The day I was born. As a kid, I would go to the shop with my late grandfather who used to sell watches and radios. I loved changing prices and seeing if I could sell more radios than the salesmen. I later started trading in electronics, jewellery and pretty much anything that I could.
Even when I started working at the bank, I was always trying new stuff and implementing systems. I think it’s in my blood.
"My job is to ensure that I create the environment, tools and ecosystem to give our teams the best chance of delivering"
How would you describe your leadership style?
I would say that I am a facilitative leader. I am very open to discussing any topic and I encourage vigorous debate.

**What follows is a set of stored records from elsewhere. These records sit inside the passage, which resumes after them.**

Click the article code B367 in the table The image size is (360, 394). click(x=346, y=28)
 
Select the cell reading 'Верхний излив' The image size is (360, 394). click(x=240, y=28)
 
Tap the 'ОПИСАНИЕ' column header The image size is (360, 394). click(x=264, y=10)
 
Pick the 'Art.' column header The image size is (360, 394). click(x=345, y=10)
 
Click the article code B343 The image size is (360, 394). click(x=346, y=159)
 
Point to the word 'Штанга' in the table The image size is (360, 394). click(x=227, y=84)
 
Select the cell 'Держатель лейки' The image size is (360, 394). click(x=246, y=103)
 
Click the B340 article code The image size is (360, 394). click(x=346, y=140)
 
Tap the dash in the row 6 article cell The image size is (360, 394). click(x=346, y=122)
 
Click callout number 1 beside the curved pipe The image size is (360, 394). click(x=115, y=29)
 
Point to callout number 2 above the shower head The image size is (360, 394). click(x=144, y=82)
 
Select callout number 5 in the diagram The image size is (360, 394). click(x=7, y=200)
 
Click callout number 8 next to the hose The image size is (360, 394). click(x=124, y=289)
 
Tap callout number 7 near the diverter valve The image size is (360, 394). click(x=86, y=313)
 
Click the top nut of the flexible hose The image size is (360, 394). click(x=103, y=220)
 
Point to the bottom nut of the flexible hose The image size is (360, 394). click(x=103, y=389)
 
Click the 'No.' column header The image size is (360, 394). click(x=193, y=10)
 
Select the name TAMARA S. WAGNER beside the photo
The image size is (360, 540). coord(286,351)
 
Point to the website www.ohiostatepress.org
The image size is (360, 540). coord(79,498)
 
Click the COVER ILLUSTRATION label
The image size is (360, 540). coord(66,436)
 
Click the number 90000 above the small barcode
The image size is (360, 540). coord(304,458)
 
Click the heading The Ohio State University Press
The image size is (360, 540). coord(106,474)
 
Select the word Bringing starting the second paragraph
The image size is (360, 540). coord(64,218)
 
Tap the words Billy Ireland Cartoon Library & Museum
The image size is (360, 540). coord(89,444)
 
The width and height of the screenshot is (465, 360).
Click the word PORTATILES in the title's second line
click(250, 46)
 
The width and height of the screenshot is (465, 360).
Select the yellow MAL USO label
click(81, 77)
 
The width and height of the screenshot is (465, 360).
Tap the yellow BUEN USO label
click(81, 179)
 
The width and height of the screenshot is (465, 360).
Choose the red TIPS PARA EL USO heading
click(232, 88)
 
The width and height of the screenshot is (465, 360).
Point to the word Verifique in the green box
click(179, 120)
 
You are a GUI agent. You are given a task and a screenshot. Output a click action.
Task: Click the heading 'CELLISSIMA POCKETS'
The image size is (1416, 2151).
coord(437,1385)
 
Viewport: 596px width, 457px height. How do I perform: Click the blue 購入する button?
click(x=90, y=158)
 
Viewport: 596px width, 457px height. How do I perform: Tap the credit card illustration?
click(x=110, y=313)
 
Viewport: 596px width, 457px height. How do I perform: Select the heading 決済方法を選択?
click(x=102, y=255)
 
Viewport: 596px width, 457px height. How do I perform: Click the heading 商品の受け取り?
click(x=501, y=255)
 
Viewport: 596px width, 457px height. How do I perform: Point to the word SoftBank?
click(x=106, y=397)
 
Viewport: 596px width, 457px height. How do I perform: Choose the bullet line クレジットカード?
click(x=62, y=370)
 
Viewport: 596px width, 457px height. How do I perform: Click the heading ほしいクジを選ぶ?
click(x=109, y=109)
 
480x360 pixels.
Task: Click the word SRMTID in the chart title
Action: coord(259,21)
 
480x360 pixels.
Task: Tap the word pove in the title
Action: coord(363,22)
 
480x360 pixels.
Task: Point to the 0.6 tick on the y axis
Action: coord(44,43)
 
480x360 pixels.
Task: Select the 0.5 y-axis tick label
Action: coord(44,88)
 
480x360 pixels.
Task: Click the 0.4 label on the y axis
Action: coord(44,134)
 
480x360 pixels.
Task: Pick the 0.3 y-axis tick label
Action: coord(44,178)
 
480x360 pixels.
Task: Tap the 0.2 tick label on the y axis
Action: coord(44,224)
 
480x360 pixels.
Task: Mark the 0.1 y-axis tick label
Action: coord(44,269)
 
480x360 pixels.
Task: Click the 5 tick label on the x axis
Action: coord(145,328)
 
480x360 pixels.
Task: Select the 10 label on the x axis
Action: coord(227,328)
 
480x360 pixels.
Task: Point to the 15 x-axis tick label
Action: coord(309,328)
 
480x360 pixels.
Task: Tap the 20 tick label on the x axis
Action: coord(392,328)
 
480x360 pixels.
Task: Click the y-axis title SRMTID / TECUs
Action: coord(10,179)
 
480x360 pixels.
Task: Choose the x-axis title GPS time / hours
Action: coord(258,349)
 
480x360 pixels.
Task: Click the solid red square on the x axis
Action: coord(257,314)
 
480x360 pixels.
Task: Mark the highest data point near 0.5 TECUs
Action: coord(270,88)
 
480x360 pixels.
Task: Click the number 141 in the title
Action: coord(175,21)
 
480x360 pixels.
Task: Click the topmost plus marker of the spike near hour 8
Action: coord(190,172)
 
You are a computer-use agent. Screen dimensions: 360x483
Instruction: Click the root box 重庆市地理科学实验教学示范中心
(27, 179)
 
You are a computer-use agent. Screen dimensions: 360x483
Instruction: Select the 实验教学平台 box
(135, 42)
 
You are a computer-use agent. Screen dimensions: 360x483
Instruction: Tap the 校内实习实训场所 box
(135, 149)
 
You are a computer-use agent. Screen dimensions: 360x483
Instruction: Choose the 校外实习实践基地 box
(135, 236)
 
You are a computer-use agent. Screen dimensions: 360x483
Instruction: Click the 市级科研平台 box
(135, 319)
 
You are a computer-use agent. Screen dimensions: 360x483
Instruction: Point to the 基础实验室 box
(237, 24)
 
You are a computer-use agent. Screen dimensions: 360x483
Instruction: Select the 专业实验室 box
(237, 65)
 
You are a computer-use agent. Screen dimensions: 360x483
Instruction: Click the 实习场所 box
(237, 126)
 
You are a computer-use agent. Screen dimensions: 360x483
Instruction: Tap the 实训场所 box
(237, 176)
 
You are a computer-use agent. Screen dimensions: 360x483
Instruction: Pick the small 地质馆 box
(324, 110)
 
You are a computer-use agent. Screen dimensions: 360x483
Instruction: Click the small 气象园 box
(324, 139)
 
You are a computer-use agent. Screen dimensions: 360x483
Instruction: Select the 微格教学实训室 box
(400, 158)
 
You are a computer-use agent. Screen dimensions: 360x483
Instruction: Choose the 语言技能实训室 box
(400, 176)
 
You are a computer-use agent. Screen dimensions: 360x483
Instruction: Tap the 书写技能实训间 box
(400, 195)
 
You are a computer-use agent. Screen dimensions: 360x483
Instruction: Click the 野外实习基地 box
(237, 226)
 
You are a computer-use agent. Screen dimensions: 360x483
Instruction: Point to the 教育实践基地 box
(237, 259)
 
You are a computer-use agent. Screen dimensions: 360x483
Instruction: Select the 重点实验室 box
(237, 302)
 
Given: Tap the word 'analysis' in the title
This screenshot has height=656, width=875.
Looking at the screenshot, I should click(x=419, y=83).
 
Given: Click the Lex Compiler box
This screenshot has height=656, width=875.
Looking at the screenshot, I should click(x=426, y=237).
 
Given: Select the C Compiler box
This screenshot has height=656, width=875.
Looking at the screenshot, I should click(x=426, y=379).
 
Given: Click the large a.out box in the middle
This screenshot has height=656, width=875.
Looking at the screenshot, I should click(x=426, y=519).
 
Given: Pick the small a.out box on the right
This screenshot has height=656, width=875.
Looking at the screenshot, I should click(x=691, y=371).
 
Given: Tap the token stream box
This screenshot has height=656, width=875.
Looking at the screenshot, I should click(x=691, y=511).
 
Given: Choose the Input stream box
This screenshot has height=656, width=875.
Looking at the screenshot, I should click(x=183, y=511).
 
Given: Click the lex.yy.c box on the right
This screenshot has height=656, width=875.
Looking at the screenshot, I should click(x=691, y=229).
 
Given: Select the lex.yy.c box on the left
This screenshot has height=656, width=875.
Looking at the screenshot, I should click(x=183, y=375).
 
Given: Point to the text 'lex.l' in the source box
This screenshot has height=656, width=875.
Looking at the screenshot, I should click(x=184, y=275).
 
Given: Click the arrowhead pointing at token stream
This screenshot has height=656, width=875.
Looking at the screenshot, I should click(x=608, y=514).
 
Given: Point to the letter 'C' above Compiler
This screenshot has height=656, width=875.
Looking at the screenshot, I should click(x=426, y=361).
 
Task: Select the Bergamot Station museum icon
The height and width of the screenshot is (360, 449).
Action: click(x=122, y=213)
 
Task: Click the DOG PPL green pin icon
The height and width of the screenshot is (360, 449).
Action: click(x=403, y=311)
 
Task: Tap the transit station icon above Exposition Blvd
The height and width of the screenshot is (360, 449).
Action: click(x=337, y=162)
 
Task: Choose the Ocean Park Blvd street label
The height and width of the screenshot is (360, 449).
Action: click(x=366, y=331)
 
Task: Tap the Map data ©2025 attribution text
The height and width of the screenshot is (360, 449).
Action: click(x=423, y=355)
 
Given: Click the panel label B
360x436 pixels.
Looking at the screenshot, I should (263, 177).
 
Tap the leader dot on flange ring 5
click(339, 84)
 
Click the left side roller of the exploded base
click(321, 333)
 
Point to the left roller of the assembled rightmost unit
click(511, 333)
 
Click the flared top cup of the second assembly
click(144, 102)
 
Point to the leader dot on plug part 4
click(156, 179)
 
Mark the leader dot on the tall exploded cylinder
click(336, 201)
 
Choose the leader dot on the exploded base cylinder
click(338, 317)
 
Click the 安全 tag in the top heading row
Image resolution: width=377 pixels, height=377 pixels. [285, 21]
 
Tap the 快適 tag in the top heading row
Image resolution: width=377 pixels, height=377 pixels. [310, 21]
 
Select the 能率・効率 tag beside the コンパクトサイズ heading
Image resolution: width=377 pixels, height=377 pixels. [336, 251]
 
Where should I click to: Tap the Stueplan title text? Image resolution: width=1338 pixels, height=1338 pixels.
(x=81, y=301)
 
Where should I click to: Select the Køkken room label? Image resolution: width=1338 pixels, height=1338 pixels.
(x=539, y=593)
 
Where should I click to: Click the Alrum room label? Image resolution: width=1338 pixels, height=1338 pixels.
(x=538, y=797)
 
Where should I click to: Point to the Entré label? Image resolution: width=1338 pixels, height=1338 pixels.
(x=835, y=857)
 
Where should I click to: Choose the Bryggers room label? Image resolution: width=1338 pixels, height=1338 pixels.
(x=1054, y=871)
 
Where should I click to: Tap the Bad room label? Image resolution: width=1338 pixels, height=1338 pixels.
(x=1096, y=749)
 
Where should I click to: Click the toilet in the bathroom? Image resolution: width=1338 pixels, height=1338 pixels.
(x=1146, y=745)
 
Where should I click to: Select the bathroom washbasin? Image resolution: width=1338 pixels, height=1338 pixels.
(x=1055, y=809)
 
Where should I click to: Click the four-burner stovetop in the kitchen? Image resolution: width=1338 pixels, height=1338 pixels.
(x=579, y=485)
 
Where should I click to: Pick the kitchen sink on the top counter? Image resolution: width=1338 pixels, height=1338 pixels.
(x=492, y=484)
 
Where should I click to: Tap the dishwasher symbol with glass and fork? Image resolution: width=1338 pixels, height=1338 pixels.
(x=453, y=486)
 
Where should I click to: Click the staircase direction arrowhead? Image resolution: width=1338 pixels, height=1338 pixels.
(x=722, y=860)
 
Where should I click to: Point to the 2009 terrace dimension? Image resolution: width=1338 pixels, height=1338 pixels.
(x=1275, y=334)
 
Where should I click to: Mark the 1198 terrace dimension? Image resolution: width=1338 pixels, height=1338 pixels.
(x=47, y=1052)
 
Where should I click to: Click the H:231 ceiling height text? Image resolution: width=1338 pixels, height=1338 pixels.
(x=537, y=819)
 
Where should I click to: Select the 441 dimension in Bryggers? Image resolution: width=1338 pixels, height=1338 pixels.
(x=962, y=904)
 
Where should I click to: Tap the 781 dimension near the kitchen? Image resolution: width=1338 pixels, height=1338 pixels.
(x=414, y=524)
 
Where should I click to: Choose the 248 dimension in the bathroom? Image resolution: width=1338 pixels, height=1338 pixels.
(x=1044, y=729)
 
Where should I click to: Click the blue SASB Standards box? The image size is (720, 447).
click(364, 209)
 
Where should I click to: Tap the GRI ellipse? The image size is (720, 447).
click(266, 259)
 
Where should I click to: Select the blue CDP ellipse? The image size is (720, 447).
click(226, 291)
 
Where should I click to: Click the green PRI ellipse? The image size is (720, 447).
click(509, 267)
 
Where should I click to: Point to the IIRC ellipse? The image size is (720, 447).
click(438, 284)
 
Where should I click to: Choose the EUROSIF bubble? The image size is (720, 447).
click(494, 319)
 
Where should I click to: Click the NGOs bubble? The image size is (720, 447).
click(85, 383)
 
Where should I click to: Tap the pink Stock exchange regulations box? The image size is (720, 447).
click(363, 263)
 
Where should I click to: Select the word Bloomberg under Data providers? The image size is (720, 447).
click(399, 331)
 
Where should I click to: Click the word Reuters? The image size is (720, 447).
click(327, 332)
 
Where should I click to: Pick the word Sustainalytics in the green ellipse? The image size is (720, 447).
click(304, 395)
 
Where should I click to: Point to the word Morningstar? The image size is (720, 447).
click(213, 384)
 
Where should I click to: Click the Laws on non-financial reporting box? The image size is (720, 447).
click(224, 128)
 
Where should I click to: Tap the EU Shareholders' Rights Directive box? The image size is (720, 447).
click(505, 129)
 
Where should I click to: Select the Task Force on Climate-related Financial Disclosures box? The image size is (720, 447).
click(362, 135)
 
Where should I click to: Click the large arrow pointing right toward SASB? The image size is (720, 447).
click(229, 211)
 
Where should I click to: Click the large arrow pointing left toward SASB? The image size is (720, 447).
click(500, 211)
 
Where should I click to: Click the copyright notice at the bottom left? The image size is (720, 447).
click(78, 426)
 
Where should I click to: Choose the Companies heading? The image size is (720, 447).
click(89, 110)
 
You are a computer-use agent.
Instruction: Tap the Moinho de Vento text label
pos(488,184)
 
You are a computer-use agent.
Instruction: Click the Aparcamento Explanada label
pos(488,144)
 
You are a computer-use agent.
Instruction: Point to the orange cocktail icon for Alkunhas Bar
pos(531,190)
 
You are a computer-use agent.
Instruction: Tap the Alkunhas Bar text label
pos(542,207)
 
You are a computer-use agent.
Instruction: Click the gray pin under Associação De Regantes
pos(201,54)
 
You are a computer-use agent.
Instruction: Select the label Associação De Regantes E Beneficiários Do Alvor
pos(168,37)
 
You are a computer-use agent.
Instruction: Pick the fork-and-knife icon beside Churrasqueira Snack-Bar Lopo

No opinion is above challenge and I actively encourage people to challenge my own opinions. My job in this process is to get as many opinions on the table as possible and to encourage debate. In the end, we almost always come to an agreed decision based on the merits of each option. If we can’t, I propose a decision and lead all parties towards a mutually agreed path forward.
Once it’s agreed, everyone at the table owns it together and is accountable for taking it forward. My job is to ensure that I create the environment, tools and ecosystem to give our teams the best chance of delivering.
I have an amazing executive team and a very promising management layer underneath them. Their job is to make decisions and learn from their mistakes. I love encouraging the development of this brain trust.
What three pieces of advice would you offer young entrepreneurs starting out today?
- Create unique value for your customers. Think different, re-imagine the problem and find a unique solution that solves a real customer problem.
- Life is too short to do what everyone else is doing.
- Take calculated risks and make each experiment small. This is the best way to learn. You miss 100% of the shots you don’t take.
- Work your butt off. There is no half way, you can't kind of succeed. If you want to succeed as an entrepreneur you need to put your heart, soul, blood, sweat and tears into it.
What do you wish you had known starting out?
I wish I had known the first two points I mentioned above. My first product was a solution like many others which cost me 90% of my life savings and a lot of heartaches.
If I had known to focus on creating a differentiated solution that really creates value for customers, I would have saved myself a lot of hardship.
If I had known to experiment small and make small mistakes, maybe that 90% loss would have been smaller and I wouldn’t have had to sell my car. It’s a cool story to tell now, but it was anything but fun at the time.
And finally, do you believe in luck, hard work or both?
I believe in both luck and hard work plus smart work.